Exercise
Every single entry should be printed exactly.

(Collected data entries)
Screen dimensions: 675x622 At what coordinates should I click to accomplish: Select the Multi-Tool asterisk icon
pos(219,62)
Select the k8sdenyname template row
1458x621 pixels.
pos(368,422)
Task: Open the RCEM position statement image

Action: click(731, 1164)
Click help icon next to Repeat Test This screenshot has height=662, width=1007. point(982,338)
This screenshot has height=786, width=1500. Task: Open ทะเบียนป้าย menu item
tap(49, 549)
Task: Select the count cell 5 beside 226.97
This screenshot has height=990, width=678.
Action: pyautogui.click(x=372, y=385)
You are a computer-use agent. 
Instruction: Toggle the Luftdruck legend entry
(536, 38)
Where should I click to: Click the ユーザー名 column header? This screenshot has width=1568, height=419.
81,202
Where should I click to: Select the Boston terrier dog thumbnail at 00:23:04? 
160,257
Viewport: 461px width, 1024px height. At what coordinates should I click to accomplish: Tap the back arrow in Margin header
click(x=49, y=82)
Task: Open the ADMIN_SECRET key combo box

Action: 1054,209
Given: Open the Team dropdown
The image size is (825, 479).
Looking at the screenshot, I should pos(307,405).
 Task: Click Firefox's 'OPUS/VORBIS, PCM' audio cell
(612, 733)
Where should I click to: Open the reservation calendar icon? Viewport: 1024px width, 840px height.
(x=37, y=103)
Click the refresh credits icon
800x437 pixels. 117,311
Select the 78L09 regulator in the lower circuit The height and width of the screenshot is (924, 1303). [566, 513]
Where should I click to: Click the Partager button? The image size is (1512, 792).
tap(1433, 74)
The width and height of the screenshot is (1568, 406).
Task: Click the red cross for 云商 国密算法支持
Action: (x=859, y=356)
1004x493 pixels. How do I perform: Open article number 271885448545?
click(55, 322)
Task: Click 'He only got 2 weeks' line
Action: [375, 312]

Response area
Screen dimensions: 675x622 At what coordinates should I click to accomplish: Select the Multi-Tool asterisk icon
pos(219,62)
Select the k8sdenyname template row
1458x621 pixels.
pos(368,422)
Task: Open the RCEM position statement image

Action: click(731, 1164)
Click help icon next to Repeat Test This screenshot has height=662, width=1007. point(982,338)
This screenshot has height=786, width=1500. Task: Open ทะเบียนป้าย menu item
tap(49, 549)
Task: Select the count cell 5 beside 226.97
This screenshot has height=990, width=678.
Action: pyautogui.click(x=372, y=385)
You are a computer-use agent. 
Instruction: Toggle the Luftdruck legend entry
(536, 38)
Where should I click to: Click the ユーザー名 column header? This screenshot has width=1568, height=419.
81,202
Where should I click to: Select the Boston terrier dog thumbnail at 00:23:04? 
160,257
Viewport: 461px width, 1024px height. At what coordinates should I click to accomplish: Tap the back arrow in Margin header
click(x=49, y=82)
Task: Open the ADMIN_SECRET key combo box

Action: 1054,209
Given: Open the Team dropdown
The image size is (825, 479).
Looking at the screenshot, I should pos(307,405).
 Task: Click Firefox's 'OPUS/VORBIS, PCM' audio cell
(612, 733)
Where should I click to: Open the reservation calendar icon? Viewport: 1024px width, 840px height.
(x=37, y=103)
Click the refresh credits icon
800x437 pixels. 117,311
Select the 78L09 regulator in the lower circuit The height and width of the screenshot is (924, 1303). [566, 513]
Where should I click to: Click the Partager button? The image size is (1512, 792).
tap(1433, 74)
The width and height of the screenshot is (1568, 406).
Task: Click the red cross for 云商 国密算法支持
Action: (x=859, y=356)
1004x493 pixels. How do I perform: Open article number 271885448545?
click(55, 322)
Task: Click 'He only got 2 weeks' line
Action: [375, 312]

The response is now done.